Stored records:
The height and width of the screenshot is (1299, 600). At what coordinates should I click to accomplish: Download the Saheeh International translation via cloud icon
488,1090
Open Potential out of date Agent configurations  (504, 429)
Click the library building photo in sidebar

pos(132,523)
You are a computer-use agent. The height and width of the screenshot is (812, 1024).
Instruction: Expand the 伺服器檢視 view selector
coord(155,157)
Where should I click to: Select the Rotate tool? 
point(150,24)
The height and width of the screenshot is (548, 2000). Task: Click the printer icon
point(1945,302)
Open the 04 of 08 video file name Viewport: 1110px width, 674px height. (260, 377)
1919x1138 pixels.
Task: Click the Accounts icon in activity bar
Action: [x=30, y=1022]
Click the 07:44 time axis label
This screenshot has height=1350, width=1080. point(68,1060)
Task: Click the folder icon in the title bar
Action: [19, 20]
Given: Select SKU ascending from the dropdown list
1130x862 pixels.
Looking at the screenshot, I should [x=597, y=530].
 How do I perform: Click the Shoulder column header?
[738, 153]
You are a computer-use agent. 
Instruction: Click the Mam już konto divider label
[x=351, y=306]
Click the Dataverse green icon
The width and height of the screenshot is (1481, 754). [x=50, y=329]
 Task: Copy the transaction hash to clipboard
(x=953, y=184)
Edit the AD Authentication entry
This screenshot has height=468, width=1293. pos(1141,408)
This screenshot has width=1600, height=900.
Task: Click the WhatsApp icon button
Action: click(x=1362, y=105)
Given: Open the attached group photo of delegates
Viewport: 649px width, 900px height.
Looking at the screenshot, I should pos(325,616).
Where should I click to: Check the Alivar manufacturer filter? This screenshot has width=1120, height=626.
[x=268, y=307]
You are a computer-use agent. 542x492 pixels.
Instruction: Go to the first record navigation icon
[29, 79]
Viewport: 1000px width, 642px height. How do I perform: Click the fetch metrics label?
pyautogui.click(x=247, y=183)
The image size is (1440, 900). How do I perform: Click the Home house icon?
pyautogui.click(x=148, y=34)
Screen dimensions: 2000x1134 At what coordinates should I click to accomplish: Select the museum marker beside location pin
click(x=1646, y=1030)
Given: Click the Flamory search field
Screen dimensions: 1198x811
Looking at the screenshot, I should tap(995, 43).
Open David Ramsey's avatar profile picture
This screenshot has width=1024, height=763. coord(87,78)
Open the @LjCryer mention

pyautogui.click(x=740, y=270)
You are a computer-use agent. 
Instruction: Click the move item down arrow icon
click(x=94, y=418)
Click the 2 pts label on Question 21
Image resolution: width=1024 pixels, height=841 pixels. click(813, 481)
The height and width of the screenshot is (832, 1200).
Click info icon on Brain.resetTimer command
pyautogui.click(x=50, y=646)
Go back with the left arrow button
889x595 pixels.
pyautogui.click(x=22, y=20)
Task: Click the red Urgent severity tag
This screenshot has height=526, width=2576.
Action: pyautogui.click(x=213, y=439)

[TASK TO COMPLETE]: After reading the entries above, state how many lines hold the word "computer", with no text besides the number.

[TASK SOLUTION]: 4